Text for analysis:
Then you did a good thing and posted pictures. Question answered in one photo.
LOL, yeah, the factory switches are kind of in an awkward place and such but not too bad compared to other things. But to have someone saw off the mount and BS another mount makes no sense to me.

I hate seeing good bikes chopped up to make "custom" bikes, that is my opinion. Good luck with the fix. St.
 
… while you’re figuring out a rear brake switch mount, how about posting a picture of your bike; view of the right side would be nice.

As you may know by now… we like pictures 😀
 
Nice Cafe’… very nice ! I knew more had been done to it 😉

While you’re thinking about the rear brake switch mounting; I dug through pictures of my restoring the 1973 R 60/5, particularly that area. Nearly all the Airheads I’ve restored had a common “factory induced failure” in both the left & right rear foot peg/silencer mounts !

Complete the following:
1. Answer these questions from the brake switch thread:
(a) What motorcycle did one poster restore?
(b) Which side of the bike did a poster ask to see in a picture?
(c) What does one poster say they hate seeing?
2. Put this sentence from the brake switch thread into Spanish: "Then you did a good thing and posted pictures."
3. Resume the brake switch thread from its last sentence, writing the next few lines in the same forum voice.
The rows are not needed for anything asked here.

Record extracts:
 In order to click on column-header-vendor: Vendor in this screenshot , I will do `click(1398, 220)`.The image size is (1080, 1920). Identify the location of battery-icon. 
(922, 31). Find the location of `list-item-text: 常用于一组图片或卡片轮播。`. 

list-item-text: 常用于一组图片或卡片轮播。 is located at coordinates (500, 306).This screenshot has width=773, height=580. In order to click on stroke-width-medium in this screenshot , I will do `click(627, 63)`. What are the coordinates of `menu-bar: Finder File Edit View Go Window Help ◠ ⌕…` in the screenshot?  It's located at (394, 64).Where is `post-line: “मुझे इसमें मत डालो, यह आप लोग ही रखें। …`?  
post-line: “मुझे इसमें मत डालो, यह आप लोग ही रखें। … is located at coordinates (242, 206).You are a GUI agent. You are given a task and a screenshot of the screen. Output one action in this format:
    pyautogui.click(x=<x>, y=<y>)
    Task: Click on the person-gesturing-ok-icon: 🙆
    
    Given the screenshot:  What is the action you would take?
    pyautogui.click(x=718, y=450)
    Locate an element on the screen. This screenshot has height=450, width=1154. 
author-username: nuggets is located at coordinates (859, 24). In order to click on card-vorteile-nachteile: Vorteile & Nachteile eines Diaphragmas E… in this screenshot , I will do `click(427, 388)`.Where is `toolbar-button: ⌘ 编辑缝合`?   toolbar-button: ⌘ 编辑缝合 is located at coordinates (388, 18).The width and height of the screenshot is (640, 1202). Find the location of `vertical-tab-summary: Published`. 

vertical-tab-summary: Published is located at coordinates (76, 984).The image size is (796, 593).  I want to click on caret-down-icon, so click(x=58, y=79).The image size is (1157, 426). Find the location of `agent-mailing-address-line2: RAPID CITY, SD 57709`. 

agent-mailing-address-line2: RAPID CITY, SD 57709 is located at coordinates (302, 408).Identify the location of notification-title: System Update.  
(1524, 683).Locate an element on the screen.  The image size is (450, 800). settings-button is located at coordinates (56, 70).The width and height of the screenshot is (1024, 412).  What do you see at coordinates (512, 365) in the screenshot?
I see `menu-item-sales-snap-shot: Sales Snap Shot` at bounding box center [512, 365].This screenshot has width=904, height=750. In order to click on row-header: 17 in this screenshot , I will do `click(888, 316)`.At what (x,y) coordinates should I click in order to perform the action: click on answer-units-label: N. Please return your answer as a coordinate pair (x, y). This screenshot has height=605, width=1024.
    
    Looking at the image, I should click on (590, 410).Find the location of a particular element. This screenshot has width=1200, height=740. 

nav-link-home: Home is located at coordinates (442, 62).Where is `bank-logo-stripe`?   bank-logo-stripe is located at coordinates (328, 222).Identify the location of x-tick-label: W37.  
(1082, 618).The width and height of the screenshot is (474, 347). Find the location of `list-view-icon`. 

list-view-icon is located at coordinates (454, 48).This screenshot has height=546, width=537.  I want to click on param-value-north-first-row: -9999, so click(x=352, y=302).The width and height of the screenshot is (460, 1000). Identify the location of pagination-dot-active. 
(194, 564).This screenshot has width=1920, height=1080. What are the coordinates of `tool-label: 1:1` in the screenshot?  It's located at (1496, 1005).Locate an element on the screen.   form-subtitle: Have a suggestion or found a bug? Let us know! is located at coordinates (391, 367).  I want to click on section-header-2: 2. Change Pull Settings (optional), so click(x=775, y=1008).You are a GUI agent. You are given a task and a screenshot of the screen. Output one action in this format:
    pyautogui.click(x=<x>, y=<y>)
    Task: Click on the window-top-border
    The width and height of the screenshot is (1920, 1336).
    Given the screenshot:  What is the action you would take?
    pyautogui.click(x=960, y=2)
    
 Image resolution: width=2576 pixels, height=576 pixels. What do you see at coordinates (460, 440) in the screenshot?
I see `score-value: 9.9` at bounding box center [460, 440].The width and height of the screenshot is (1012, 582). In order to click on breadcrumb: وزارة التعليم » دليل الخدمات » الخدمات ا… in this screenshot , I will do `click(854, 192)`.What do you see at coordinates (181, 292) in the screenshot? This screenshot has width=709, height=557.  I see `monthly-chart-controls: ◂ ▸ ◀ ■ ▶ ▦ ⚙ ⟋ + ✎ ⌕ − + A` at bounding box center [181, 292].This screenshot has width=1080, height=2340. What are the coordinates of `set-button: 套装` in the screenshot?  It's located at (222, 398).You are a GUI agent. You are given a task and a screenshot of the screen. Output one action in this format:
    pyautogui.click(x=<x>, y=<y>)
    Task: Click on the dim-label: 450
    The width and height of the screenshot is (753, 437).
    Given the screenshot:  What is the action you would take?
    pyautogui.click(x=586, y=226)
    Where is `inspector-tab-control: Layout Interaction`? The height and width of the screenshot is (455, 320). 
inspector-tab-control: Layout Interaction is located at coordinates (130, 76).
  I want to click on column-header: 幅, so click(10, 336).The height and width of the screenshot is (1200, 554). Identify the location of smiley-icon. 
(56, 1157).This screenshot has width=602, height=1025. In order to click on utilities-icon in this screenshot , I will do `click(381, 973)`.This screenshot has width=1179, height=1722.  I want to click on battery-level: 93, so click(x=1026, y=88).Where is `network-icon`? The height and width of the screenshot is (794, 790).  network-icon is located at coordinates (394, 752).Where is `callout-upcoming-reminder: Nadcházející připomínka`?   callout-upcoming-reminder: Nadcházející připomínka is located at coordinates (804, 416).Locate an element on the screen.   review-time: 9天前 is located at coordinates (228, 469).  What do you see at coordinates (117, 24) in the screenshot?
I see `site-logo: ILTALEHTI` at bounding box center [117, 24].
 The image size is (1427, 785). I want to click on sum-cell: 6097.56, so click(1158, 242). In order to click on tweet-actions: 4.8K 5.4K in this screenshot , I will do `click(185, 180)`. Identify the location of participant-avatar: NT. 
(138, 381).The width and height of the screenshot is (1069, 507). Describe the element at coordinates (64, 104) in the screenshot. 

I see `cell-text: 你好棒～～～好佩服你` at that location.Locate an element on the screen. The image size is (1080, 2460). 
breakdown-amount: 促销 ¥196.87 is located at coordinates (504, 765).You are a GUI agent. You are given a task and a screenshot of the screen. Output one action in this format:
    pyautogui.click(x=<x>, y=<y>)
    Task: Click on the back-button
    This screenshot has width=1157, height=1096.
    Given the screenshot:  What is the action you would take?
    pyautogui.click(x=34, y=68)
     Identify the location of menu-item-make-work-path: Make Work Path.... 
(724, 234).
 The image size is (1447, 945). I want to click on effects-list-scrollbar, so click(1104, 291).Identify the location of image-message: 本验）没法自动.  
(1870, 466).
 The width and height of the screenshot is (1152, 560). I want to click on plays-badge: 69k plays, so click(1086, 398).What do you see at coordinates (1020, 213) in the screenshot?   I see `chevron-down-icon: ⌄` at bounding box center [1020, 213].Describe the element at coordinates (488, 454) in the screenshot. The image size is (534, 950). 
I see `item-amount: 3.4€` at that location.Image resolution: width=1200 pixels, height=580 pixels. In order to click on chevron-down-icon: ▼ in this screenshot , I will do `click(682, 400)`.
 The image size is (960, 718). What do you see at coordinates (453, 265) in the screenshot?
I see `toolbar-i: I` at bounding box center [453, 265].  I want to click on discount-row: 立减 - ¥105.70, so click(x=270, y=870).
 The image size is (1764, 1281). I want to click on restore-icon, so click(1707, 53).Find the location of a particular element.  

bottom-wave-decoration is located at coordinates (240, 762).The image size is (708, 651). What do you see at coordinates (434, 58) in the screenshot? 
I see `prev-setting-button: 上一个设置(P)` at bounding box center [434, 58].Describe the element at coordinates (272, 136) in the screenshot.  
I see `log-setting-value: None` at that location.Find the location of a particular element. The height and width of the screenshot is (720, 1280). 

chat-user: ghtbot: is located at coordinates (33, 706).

Results for each task:
1.
(a) A 1973 R 60/5.
(b) The right side.
(c) Good bikes chopped up to make "custom" bikes.

2. Entonces hiciste algo bueno y publicaste fotos.

3.
Incidental to that work, the original rear brake switch mount is shown; the web (circled in RED) has always been cracked/broken and more often than not, has a gap which I close during repair…

IMG_0004.jpeg

IMG_0003.jpeg

Such a miserably small cross-section therein, cannot withstand the harmonic vibrations of the silencers ! The over-hung moment has to be huge ! I fabricate a doubler from chrome-molybdenum steel that reinforces that very small cross-section and, distributes the stresses further into the structure (cardboard pattern), checking for clearance with the rear brake pedal…

IMG_0001.jpeg

Weld them in, top & bottom (initial tacking-in shown) on both sides in the same areas. Often, I re-weld the less than optimal factory oxy/acet welds, as you can see by the bluing near the right down tube and brake switch mount, above…

IMG_0002.jpeg

That rear brake switch mount is two(2) pieces; the upward 90* bend has a thru-hole for the small diameter rod portion of the switch itself, that extends beyond the metal and contacts the brake pedal M6-1.0 adjuster/stop bolt.

Hopefully, you can see how much original material was removed on your Cafe’ as well as, giving you ideas for your “field fabricated” mount ?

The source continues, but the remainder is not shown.